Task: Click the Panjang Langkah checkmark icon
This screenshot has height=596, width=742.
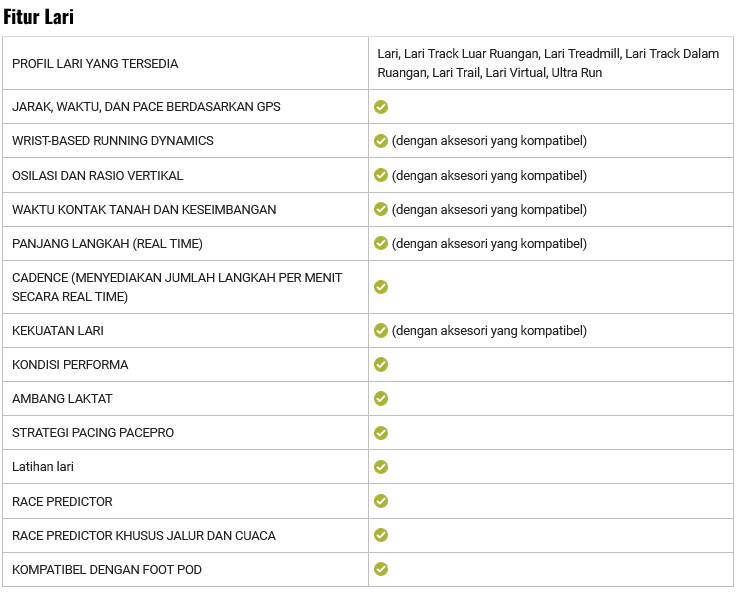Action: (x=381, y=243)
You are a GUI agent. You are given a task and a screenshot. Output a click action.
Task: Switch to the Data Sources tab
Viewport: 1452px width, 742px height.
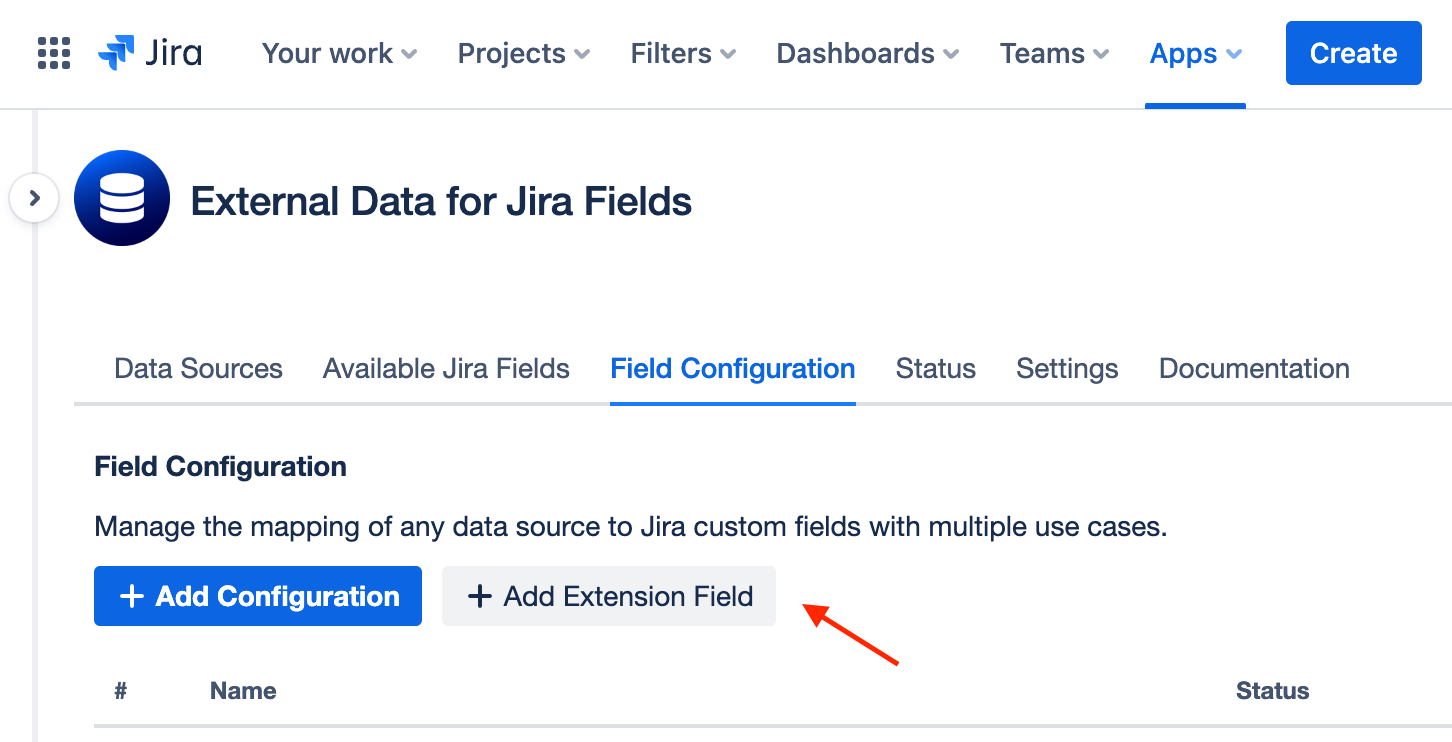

§ **Requirements**
List every line in the rows above that contains the string "width", copying each line in full.

§ **Full answer**
This screenshot has height=596, width=742.
Viewport: 1452px width, 742px height.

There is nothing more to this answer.